Nancy Byrd Turner (July 29, 1880 – September 5, 1971) was an American poet, editor and lecturer. She was a recipient of the Golden Rose Award and the Virginia Writers' Club's poetry prize.

Life
Nancy Byrd Turner was born in Boydton, Virginia, July 29, 1880. She was the eldest child of Rev. Byrd Thornton and Nancy Turner.

In 1898, she graduated from Hannah More Academy in Maryland and began work as a teacher. During this period her work appeared in several national magazines including the Saturday Evening Post and Scribner'''s.

In 1917, she moved to Boston to join the editorial staff of The Youth's Companion. By 1922 she was an editor for The Atlantic, The Independent, and Houghton Mifflin. She joined the MacDowell art colony in 1925 and remained there until 1944.

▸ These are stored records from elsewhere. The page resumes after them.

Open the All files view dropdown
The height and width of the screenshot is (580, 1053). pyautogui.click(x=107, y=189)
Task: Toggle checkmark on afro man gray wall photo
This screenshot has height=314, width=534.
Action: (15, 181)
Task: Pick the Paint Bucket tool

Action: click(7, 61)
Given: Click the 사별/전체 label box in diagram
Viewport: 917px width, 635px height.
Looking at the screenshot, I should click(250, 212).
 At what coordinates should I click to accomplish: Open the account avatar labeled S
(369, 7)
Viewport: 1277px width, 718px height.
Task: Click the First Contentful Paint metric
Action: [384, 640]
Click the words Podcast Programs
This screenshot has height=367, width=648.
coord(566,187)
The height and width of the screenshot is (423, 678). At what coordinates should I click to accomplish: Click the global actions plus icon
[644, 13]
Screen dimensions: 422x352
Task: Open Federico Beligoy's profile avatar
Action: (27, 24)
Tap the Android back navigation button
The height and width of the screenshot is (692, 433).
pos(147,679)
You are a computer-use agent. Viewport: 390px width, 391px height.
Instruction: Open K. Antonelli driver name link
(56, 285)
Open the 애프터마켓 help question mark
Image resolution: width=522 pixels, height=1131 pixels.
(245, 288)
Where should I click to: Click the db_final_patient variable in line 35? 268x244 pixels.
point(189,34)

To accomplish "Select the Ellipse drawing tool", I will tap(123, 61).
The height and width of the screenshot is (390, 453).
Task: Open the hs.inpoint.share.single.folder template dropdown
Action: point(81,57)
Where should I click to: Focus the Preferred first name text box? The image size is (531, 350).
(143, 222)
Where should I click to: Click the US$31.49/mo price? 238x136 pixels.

Her first book of poetry, A Riband on My Rein, was published in 1929. Over the course of her career she published 15 books, ranging from adult poetry to children's literature and lyrics. Her work appeared in England and in the United States in such magazines as Good Housekeeping, Harper's Magazine, Ladies' Home Journal, and the New Yorker.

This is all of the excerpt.